RECORDS SUPPLIED:
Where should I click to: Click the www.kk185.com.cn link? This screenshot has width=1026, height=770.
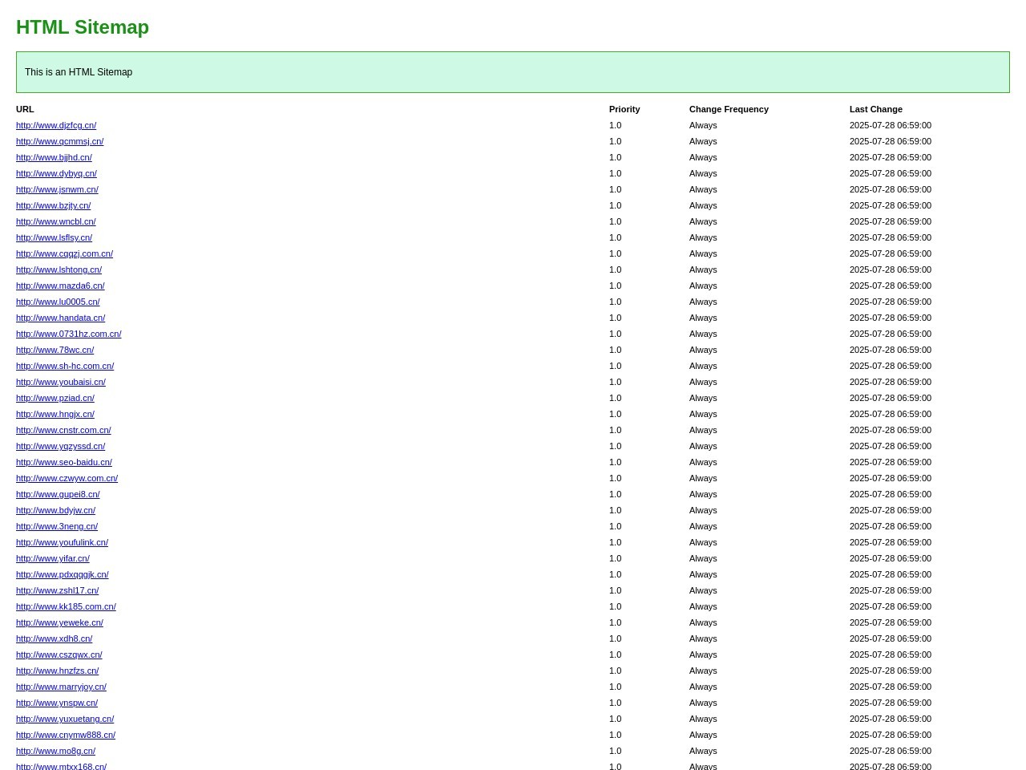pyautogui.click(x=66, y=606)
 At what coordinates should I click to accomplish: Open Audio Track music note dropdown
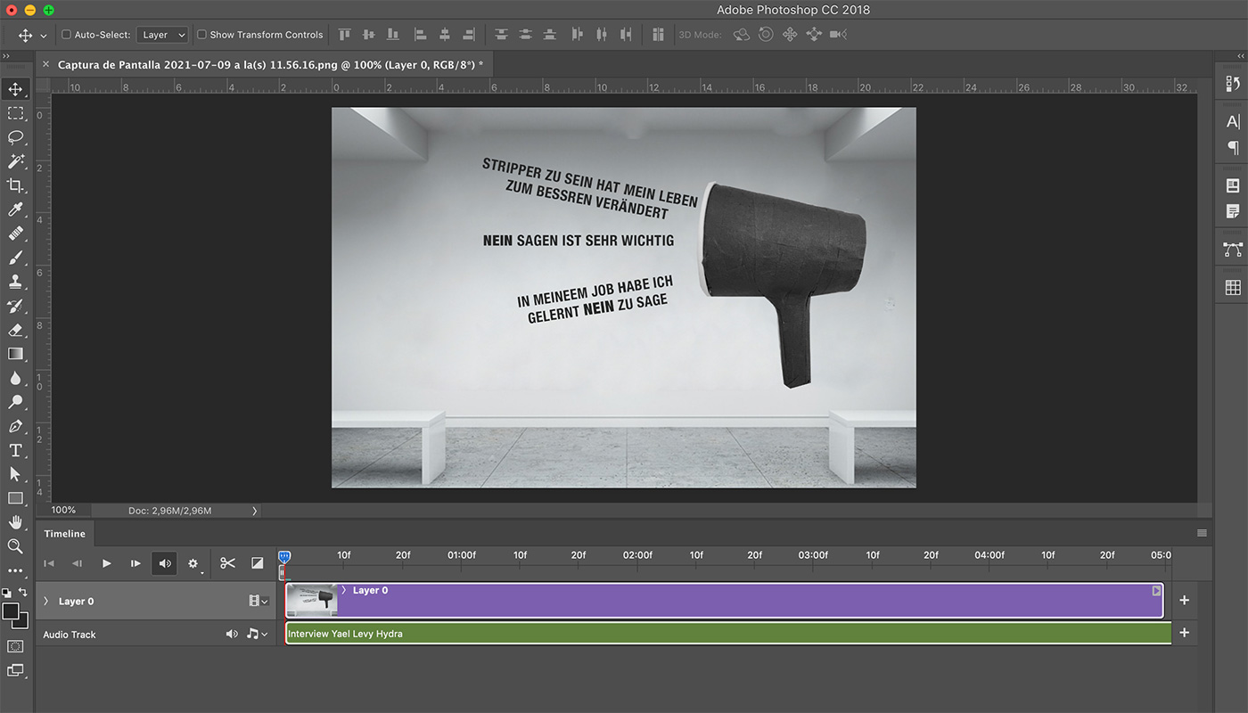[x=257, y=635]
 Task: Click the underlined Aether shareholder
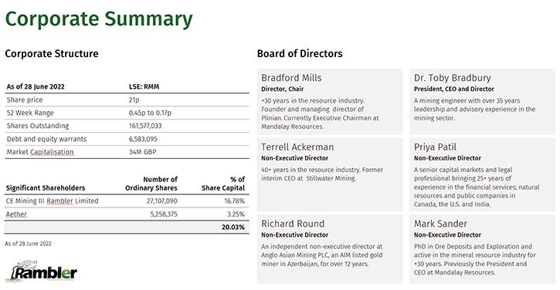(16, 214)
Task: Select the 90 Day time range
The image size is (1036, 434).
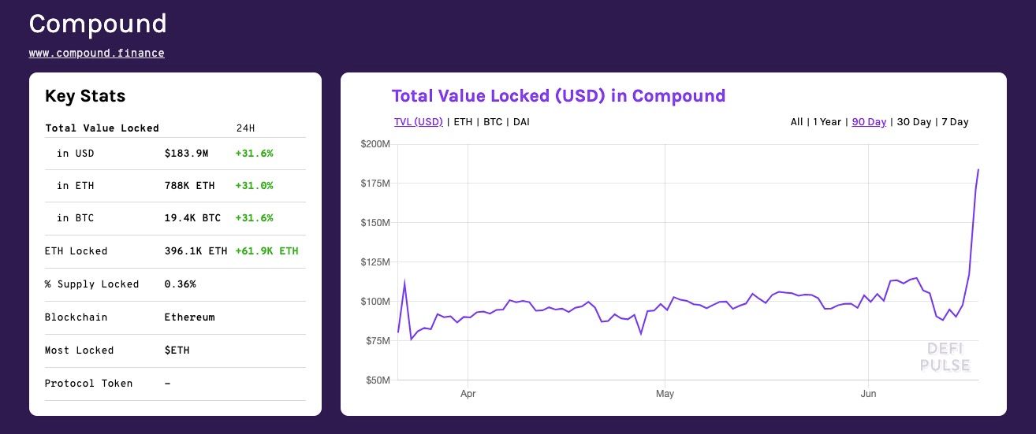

WORK ITEM:
Each line from the one bearing "Task: Click the" through the final line of the records is to be copied exactly, and no pictures are to be included.

ANSWER SECTION:
 Task: Click the underlined Aether shareholder
(16, 214)
Task: Select the 90 Day time range
The image size is (1036, 434).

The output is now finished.